Stress Tests
Next, we use Multi-VALUE to stress-test systems for three dialectal tasks: question answering, semantic parsing, and machine translation. We can focus on the Conversational QA task, but the results reflect the Semantic Parsing and Machine Translation results too.
CoQA is a reading comprehension benchmark where questions are conversational — in response to answers, they have follow-up questions. Baseline CoQA performance from a RoBERTa-base model is 81.1 F1. Chicano English leads to an insignificant drop, but Appalachian English drops by 3.4%, and Urban African American English drops 6.7%, while Indian English drops 7.5%. The largest performance drop is in Colloquial Singapore English, with a score of 68.8, or 18.9% worse than the Standard model. Overall, these large and statistically significant performance gaps show the pervasiveness of English dialect disparity.

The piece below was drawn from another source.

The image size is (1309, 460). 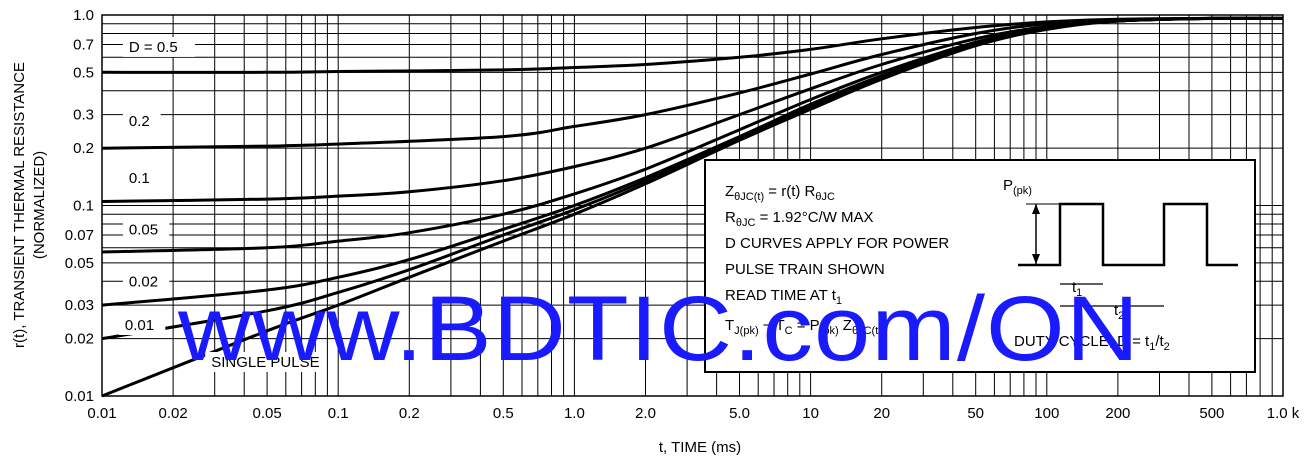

Qualitative analysis shows that dialectal errors can cascade down the conversation, leading to model failures on later unperturbed questions as well. In some cases, the transformations cause the model to respond with the wrong class of answer, like giving a noun phrase or a prepositional phrase for a simple yes/no question. Finally, we see that some of the biggest drops, like with Colloquial Singapore English, can be largely due to a handful of especially challenging features that show up in this dialect. Future work can quantitatively measure the correlations between errors and the presence of certain features across a variety of tasks.
Fine-tuning on synthetic in-dialectal training data can help close the performance gap, adding performance boosts of up to 11.4% F1, and reaching near parity with the standard model.